TASK TO CARRY OUT:
Reproduce the news story below about Linda Lee Smythe's burial in San Antonio word for word, from its headline through its last line.
(SUPPLIED PASSAGE)
Family's Loved One Buried in San Antonio after Failing to Meet Deadline
MISSION – A Rio Grande Valley family is trying to claim the body of a loved one who died hundreds of miles away.
Missed deadlines, medical complications and miscommunication -- this culminated in the death and burial of a Valley mother who wanted to rest in peace near her family in Mission.
Linda Lee Smythe would have turned 72 on Thursday.
Her daughter, Karen, was looking forward to spending more time with her mom.
"We were best friends," she said. "We did everything together. We were more than mother and daughter. We were together always and, I didn't even get to say goodbye."
Linda Lee was sent to San Antonio to receive care not available in the Valley. This was just as Karen was recovering from her own surgeries.
"I had sinus surgery in February. I got a post-surgery infection. I wound up in the hospital for a month. Then I had to go to a rehab facility for another month," Karen Smythe explained. “So, I got out May 4th. I saw her May 6th, on my son's 15th birthday. And they moved her May 8th. I got to see her one time.”
She said Smythe died of complications in San Antonio on June 1st. There was little time for grieving as her daughter was thrust into the funeral planning process.
Karen called Heart of Texas Cremation Services and started the process. Health issues, the Valley's flood, and several missed communication attempts all played out as the deadline to complete paperwork came June 25th.
Smythe called Heart of Texas on the 24th to check if things were set.
"That's when she told me for the very first time, ‘Well, OK, we'll proceed but you didn't send back the paperwork signed.' And I said, ‘What paperwork? Because we filled it all out that first day over the phone.’"
(End SUPPLIED PASSAGE)
(RECORDED DATA)
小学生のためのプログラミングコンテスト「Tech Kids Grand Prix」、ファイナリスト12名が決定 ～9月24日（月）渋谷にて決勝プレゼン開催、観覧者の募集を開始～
(End RECORDED DATA)
ANSWER SECTION:
Family's Loved One Buried in San Antonio after Failing to Meet Deadline
MISSION – A Rio Grande Valley family is trying to claim the body of a loved one who died hundreds of miles away.
Missed deadlines, medical complications and miscommunication -- this culminated in the death and burial of a Valley mother who wanted to rest in peace near her family in Mission.
Linda Lee Smythe would have turned 72 on Thursday.
Her daughter, Karen, was looking forward to spending more time with her mom.
"We were best friends," she said. "We did everything together. We were more than mother and daughter. We were together always and, I didn't even get to say goodbye."
Linda Lee was sent to San Antonio to receive care not available in the Valley. This was just as Karen was recovering from her own surgeries.
"I had sinus surgery in February. I got a post-surgery infection. I wound up in the hospital for a month. Then I had to go to a rehab facility for another month," Karen Smythe explained. “So, I got out May 4th. I saw her May 6th, on my son's 15th birthday. And they moved her May 8th. I got to see her one time.”
She said Smythe died of complications in San Antonio on June 1st. There was little time for grieving as her daughter was thrust into the funeral planning process.
Karen called Heart of Texas Cremation Services and started the process. Health issues, the Valley's flood, and several missed communication attempts all played out as the deadline to complete paperwork came June 25th.
Smythe called Heart of Texas on the 24th to check if things were set.
"That's when she told me for the very first time, ‘Well, OK, we'll proceed but you didn't send back the paperwork signed.' And I said, ‘What paperwork? Because we filled it all out that first day over the phone.’"